What the task asks -
Here are some records. Repeat them all exactly.

Input for this task -
= Beginning of Section =

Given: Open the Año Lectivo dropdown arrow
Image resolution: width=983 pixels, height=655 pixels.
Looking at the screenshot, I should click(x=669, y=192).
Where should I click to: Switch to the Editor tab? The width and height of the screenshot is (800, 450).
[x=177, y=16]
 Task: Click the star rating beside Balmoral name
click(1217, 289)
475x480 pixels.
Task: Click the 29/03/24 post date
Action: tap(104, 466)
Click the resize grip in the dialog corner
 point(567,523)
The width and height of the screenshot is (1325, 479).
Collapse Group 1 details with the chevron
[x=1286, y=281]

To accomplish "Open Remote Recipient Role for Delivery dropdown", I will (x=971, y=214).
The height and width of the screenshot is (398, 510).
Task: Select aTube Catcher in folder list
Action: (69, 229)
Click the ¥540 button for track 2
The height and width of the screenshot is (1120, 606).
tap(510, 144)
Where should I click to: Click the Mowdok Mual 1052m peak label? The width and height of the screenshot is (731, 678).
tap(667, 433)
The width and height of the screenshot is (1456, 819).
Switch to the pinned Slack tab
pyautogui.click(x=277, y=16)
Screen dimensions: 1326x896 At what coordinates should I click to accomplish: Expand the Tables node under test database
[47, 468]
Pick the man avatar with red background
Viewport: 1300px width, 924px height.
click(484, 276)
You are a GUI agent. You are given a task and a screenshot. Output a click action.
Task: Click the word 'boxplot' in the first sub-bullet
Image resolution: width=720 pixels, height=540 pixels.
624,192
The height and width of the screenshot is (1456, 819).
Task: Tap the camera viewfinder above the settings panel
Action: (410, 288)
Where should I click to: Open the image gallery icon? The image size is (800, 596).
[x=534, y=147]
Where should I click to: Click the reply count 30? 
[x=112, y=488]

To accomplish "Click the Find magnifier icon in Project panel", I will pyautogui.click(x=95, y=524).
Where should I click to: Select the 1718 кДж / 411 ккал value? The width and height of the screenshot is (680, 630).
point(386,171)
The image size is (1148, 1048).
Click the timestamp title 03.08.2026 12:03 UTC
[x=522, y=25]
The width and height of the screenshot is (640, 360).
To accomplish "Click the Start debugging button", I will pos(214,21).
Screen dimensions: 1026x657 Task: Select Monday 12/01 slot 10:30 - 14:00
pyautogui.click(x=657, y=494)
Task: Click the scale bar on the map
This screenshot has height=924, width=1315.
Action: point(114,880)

= End of Section =

Written response -
Given: Open the Año Lectivo dropdown arrow
Image resolution: width=983 pixels, height=655 pixels.
Looking at the screenshot, I should click(x=669, y=192).
Where should I click to: Switch to the Editor tab? The width and height of the screenshot is (800, 450).
[x=177, y=16]
 Task: Click the star rating beside Balmoral name
click(1217, 289)
475x480 pixels.
Task: Click the 29/03/24 post date
Action: tap(104, 466)
Click the resize grip in the dialog corner
 point(567,523)
The width and height of the screenshot is (1325, 479).
Collapse Group 1 details with the chevron
[x=1286, y=281]

To accomplish "Open Remote Recipient Role for Delivery dropdown", I will (x=971, y=214).
The height and width of the screenshot is (398, 510).
Task: Select aTube Catcher in folder list
Action: (69, 229)
Click the ¥540 button for track 2
The height and width of the screenshot is (1120, 606).
tap(510, 144)
Where should I click to: Click the Mowdok Mual 1052m peak label? The width and height of the screenshot is (731, 678).
tap(667, 433)
The width and height of the screenshot is (1456, 819).
Switch to the pinned Slack tab
pyautogui.click(x=277, y=16)
Screen dimensions: 1326x896 At what coordinates should I click to accomplish: Expand the Tables node under test database
[47, 468]
Pick the man avatar with red background
Viewport: 1300px width, 924px height.
click(484, 276)
You are a GUI agent. You are given a task and a screenshot. Output a click action.
Task: Click the word 'boxplot' in the first sub-bullet
Image resolution: width=720 pixels, height=540 pixels.
624,192
The height and width of the screenshot is (1456, 819).
Task: Tap the camera viewfinder above the settings panel
Action: (410, 288)
Where should I click to: Open the image gallery icon? The image size is (800, 596).
[x=534, y=147]
Where should I click to: Click the reply count 30? 
[x=112, y=488]

To accomplish "Click the Find magnifier icon in Project panel", I will pyautogui.click(x=95, y=524).
Where should I click to: Select the 1718 кДж / 411 ккал value? The width and height of the screenshot is (680, 630).
point(386,171)
The image size is (1148, 1048).
Click the timestamp title 03.08.2026 12:03 UTC
[x=522, y=25]
The width and height of the screenshot is (640, 360).
To accomplish "Click the Start debugging button", I will pos(214,21).
Screen dimensions: 1026x657 Task: Select Monday 12/01 slot 10:30 - 14:00
pyautogui.click(x=657, y=494)
Task: Click the scale bar on the map
This screenshot has height=924, width=1315.
Action: point(114,880)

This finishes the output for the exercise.